PROMPT ->
Restate all the data word for word and omit the pictures.
____________________
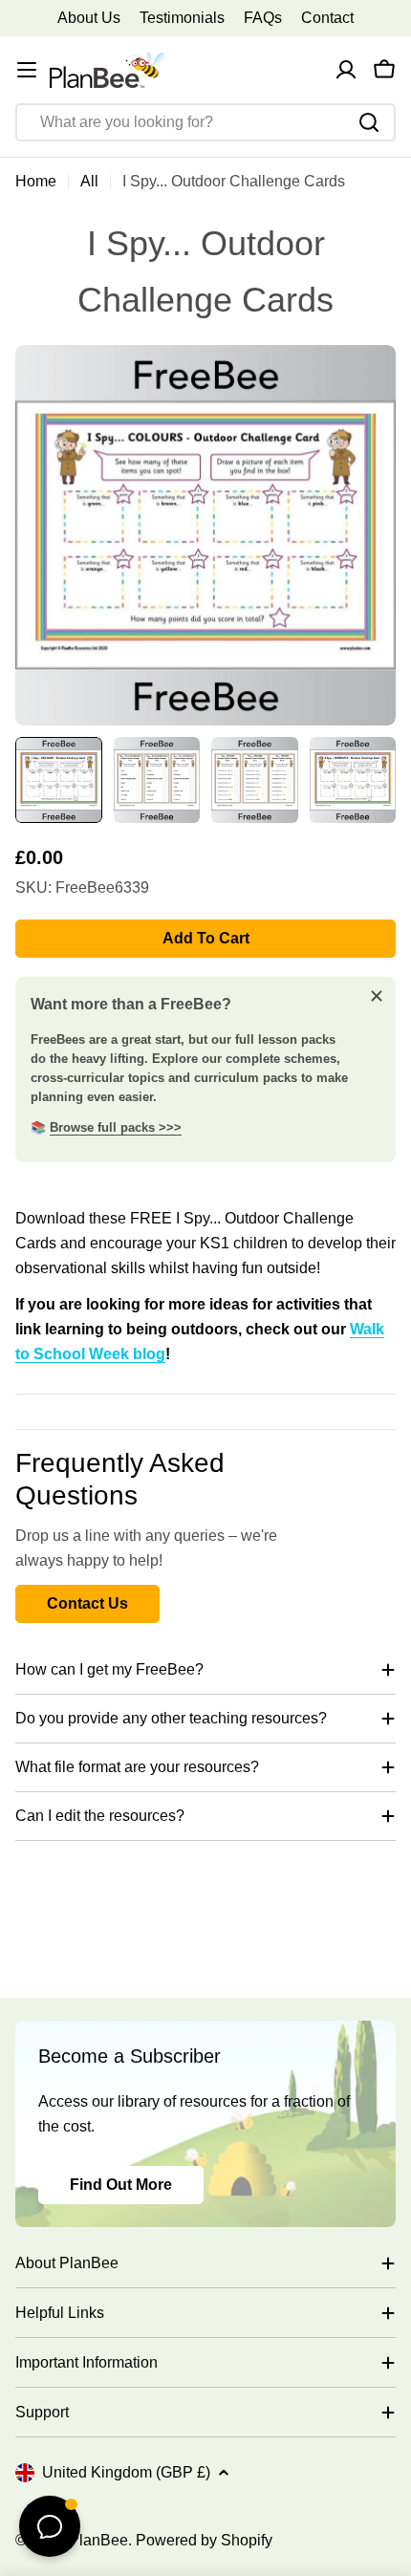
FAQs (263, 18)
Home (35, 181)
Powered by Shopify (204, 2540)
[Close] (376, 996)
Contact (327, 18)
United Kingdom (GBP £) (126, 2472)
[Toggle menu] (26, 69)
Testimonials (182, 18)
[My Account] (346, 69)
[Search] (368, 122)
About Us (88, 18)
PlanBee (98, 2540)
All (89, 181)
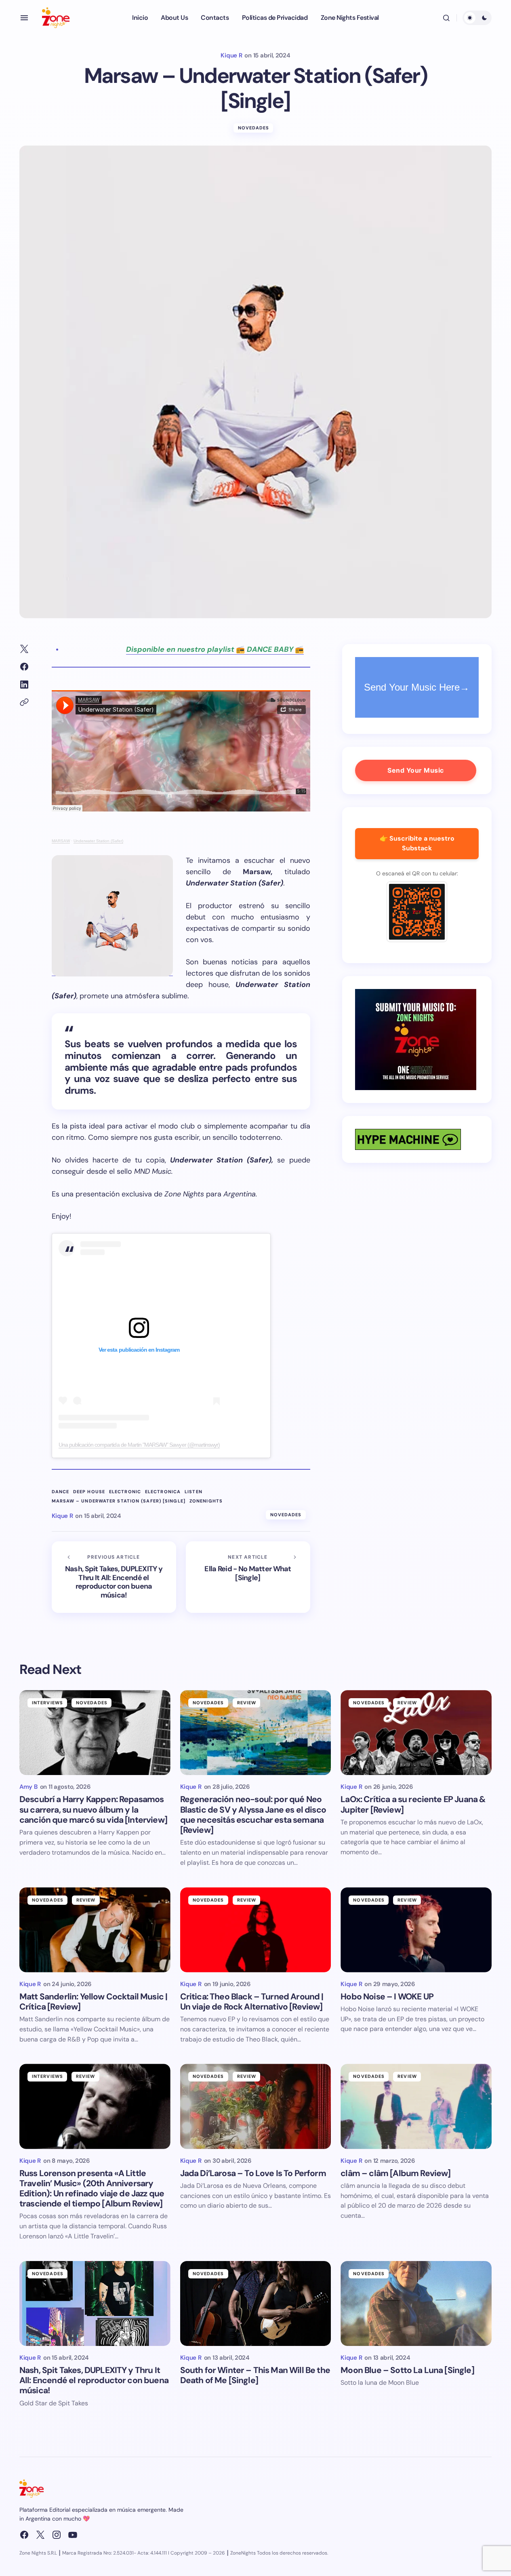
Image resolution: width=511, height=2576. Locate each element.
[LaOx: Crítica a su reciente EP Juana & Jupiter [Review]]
____________________
WRITTEN ANSWER ->
FAQs (263, 18)
Home (35, 181)
Powered by Shopify (204, 2540)
[Close] (376, 996)
Contact (327, 18)
United Kingdom (GBP £) (126, 2472)
[Toggle menu] (26, 69)
Testimonials (182, 18)
[My Account] (346, 69)
[Search] (368, 122)
About Us (88, 18)
PlanBee (98, 2540)
All (89, 181)
Image resolution: width=511, height=2576. Locate each element.
[LaOx: Crítica a su reciente EP Juana & Jupiter [Review]]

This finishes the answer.